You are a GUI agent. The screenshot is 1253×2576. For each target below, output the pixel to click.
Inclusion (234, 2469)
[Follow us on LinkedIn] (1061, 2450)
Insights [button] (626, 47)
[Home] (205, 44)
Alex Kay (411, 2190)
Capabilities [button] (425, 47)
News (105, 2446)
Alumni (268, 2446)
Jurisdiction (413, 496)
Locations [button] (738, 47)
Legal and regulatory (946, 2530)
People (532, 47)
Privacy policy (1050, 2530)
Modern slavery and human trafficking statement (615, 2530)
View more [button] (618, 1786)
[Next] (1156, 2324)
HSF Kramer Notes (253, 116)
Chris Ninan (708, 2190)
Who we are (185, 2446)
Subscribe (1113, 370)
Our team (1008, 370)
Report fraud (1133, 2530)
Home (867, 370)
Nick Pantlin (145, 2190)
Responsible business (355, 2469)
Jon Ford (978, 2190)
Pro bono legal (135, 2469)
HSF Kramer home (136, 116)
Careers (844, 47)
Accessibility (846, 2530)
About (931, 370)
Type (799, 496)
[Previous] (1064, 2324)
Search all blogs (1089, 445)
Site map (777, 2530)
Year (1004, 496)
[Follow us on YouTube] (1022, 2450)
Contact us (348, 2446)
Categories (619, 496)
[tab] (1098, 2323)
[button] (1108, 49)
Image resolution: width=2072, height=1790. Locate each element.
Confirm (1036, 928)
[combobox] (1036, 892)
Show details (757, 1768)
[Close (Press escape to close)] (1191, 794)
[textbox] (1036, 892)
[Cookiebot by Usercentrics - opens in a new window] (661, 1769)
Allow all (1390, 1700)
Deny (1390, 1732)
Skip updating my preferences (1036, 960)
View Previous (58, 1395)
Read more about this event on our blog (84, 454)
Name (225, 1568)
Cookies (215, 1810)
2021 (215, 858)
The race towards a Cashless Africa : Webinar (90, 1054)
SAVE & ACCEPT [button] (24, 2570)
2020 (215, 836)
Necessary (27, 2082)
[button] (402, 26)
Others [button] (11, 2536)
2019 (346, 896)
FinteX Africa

## Task objective
In your answer, include only the lines above starting at the line that holds "[Cookiebot by Usercentrics" and ending at the line that holds "Name (225, 1568)", copied exactly.

## Task response
[Cookiebot by Usercentrics - opens in a new window] (661, 1769)
Allow all (1390, 1700)
Deny (1390, 1732)
Skip updating my preferences (1036, 960)
View Previous (58, 1395)
Read more about this event on our blog (84, 454)
Name (225, 1568)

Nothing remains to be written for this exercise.